When Georgetown University students were asked if America is the greatest country, a majority disagreed.
Campus Reform asked college students on the campus in the nation’s capital about the claim that America is superior to other nations, and the idea was repudiated by most students.
“Immediately, it became clear that the idea of America being the best was not a popular one,” Campus Reform Editor-in-Chief reported from Georgetown University.
Collegiate anti-American sentiment
Students were not bashful about asserting that America is not – and should not be – considered the best nation on Earth.
“It's not the greatest country in the world,” one student told Campus Reform.
Students up and down the liberal university echoed this sentiment
“America’s not great – it's not the greatest country in the world,” another student contended, and a Georgetown freshman agreed, saying, “I don’t think it’s the greatest.”

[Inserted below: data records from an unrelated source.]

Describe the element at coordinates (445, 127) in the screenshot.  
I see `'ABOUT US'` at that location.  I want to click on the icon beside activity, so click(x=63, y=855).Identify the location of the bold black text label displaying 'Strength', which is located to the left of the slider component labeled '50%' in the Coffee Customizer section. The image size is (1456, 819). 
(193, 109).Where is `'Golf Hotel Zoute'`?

Instead of considering America the greatest, one student contended it is one of the worst.
“[America is] awful [because] we treat immigrants like [expletive],” a Georgetown student insisted.

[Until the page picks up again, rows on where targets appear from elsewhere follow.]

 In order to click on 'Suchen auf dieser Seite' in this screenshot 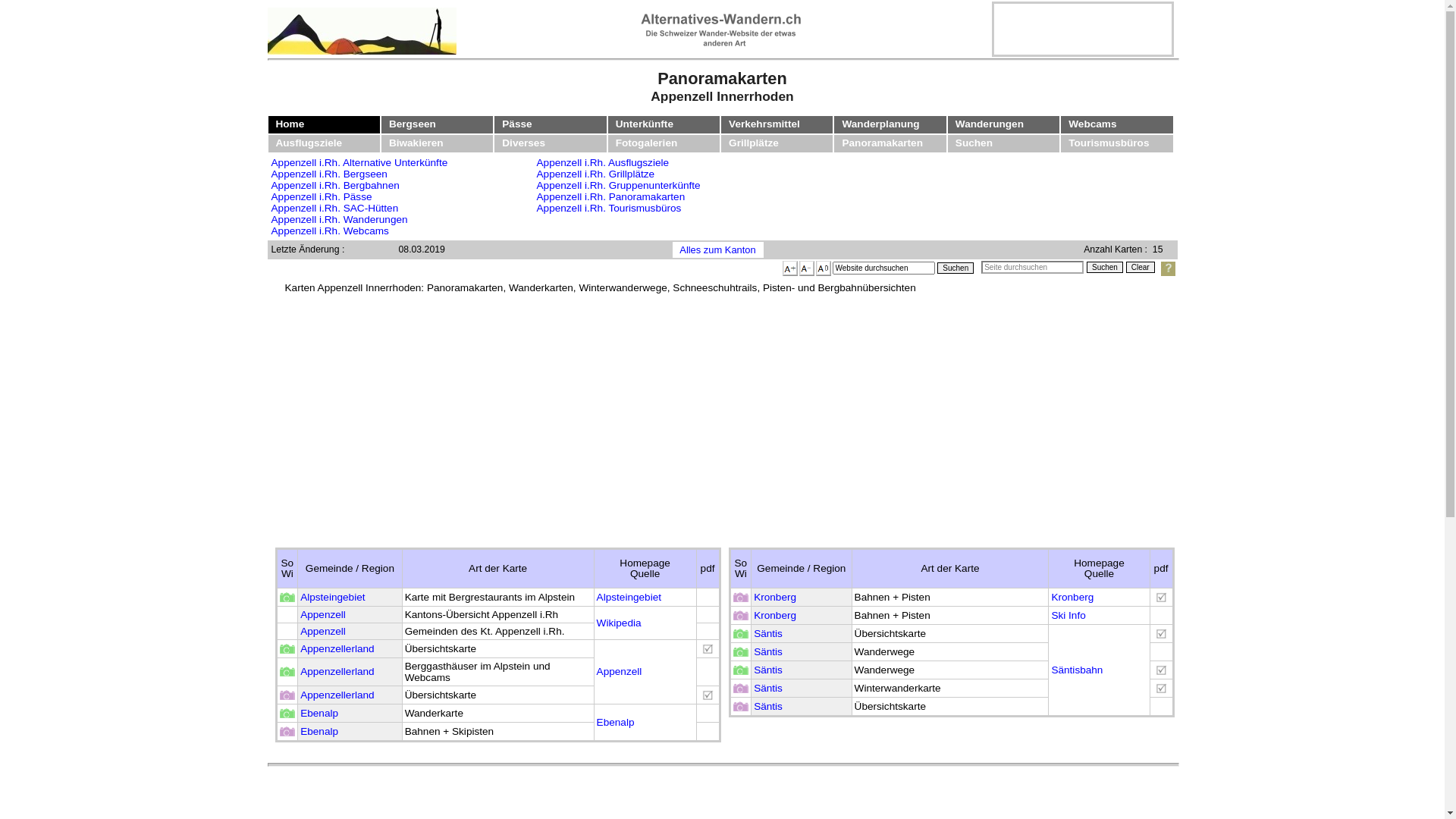, I will do `click(1031, 266)`.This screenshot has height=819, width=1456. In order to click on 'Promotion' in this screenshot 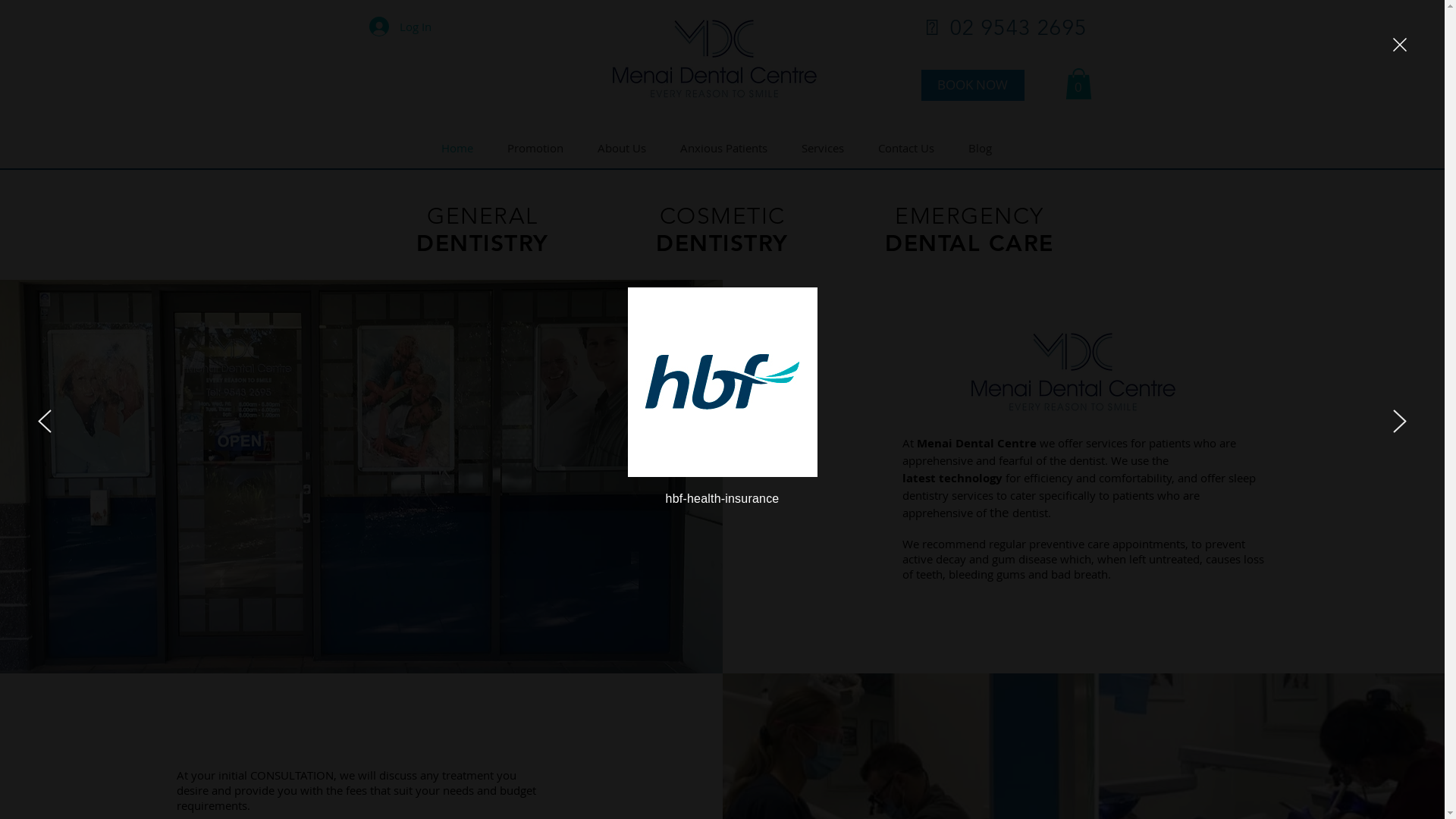, I will do `click(541, 147)`.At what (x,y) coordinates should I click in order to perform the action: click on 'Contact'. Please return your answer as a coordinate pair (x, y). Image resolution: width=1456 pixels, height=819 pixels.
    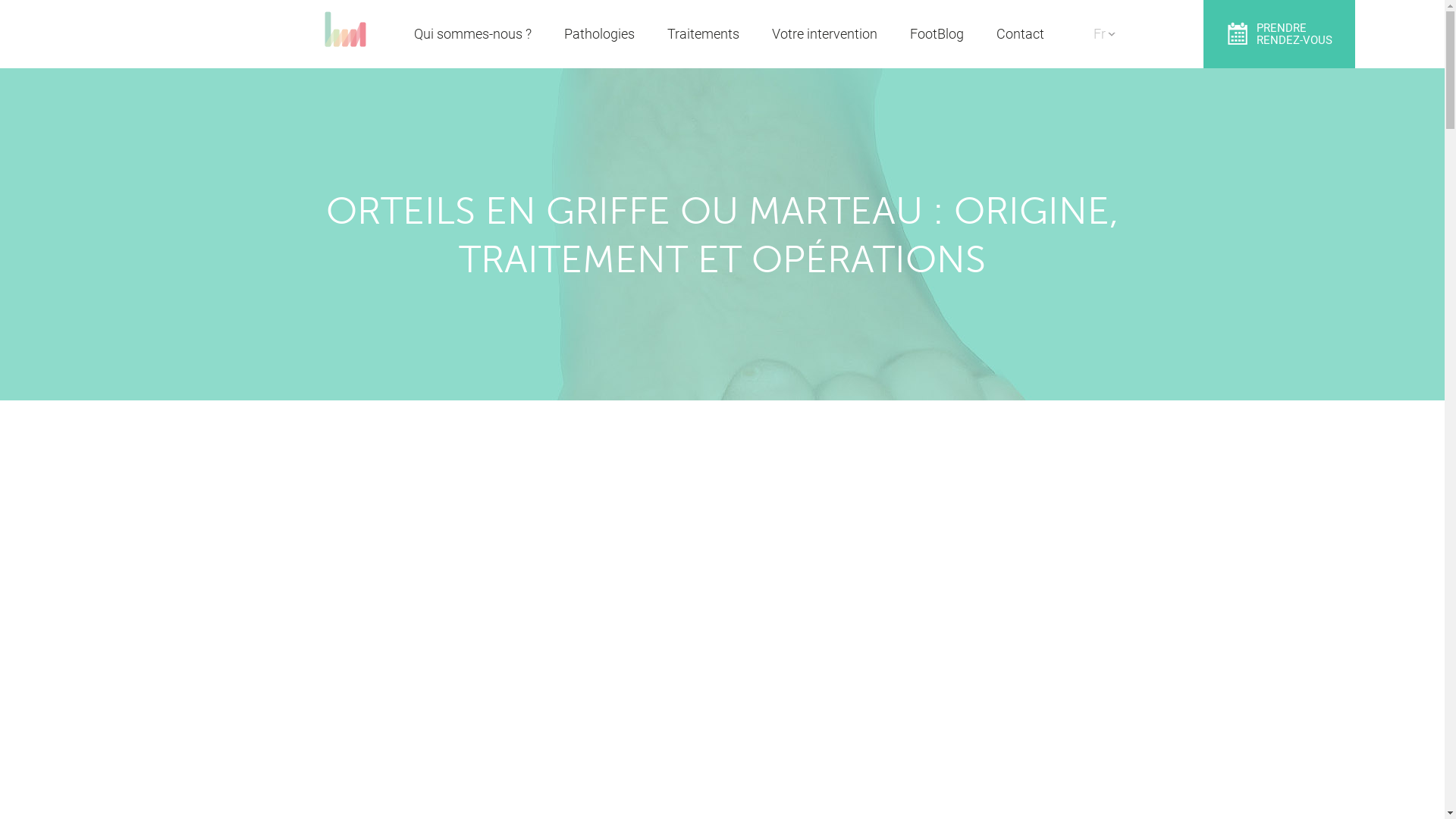
    Looking at the image, I should click on (1020, 34).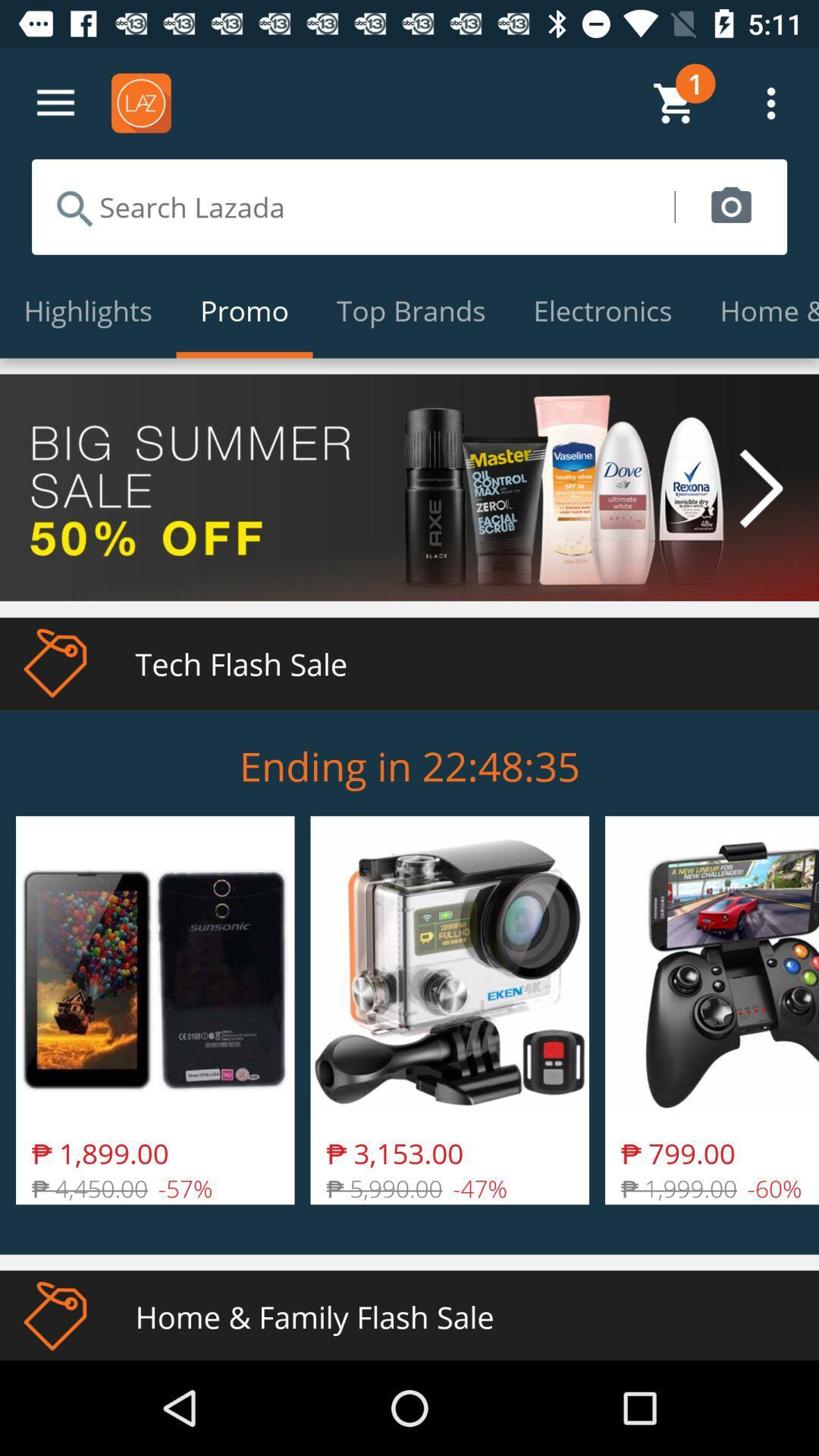  Describe the element at coordinates (353, 206) in the screenshot. I see `search lazada` at that location.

Since most students did not view the U.S. as among the world’s elite, they were then asked which nations were superior to the U.S., and many argued that the Scandinavian countries of Norway, Finland or Sweden were more ideal. One student ventured to argue that “France and England” are better than the U.S.
Campus Reform was spurred to get Georgetown students’ take on the issue after a nationwide poll was conducted on Millennials and older adults, with more than a third of the younger generation rejected the idea of America’s greatness.
“[S]lightly more than a third (36%) of adults ages 18 to 29 say there are other countries that are better than the U.S. – the highest share of any age group,” the Pew Research Center announced earlier this month.
Older generations, however, did not share this view.
“Overall, most Americans say either that the U.S. ‘stands above all other countries’ (24%) or that it is ‘one of the greatest countries, along with some others; (55%),” the Pew report added. “About one-in-five (21%) say “there are other countries that are better than the U.S.”
Similar contempt for America and its flag was reported earlier by Campus Reform, which noted that even during the unrest in Iran over the nation’s recent confrontation with the U.S., its Muslim citizens demonstrate more reverence America’s flag than many undergrads attending college in the U.S.
“Iranian protesters respect [the] American flag … but not U.S. college students,” Campus Reform announced in another report.
Trump can’t win?
Before many Democrats and others on the left condemned President Donald Trump for taking out Iran’s Islamic Revolutionary Guard Corps General Qasem Soleimani – the notorious terrorist who had been responsible for the deaths of millions in the name of jihad – many students discredited the president and refused to admit he played a key role in targeting add killing ISIS leader Abu Bakr al-Baghdadi last year.
"[Expletive] Donald Trump," a female Georgetown student told Campus Reform in October after being asked if credit was due to the president.
A second female Georgetown student also discounted the president’s role, rieflecting professors’ anti-Trump narrative in the classroom.
"I mean, I guess it happened despite him ... He didn't [expletive] it up too bad," the student responded.
A third female student refused to give Trump any credit at all.
"I don't think he really knew what was going on, and I don't think he really ordered anything," she offered, while a different Georgetown student minimized Trump’s role, saying, "I think it's the troops that did the real work [who] deserve the credit."
Calling students and professors out …
Campus Reform Digital Reporter Eduardo Neret called these student responses “insane” during an interview, arguing that students’ hatred for Trump keeps them from viewing operations objectively, and he said professors are in large part to blame.
“[Campus Reform has covered stories where] professors are out on the record telling students President Trump is like Hitler – President Trump is a Nazi," Neret told Fox News. "If you're getting this information in every aspect of your daily life, you're not going to get another viewpoint."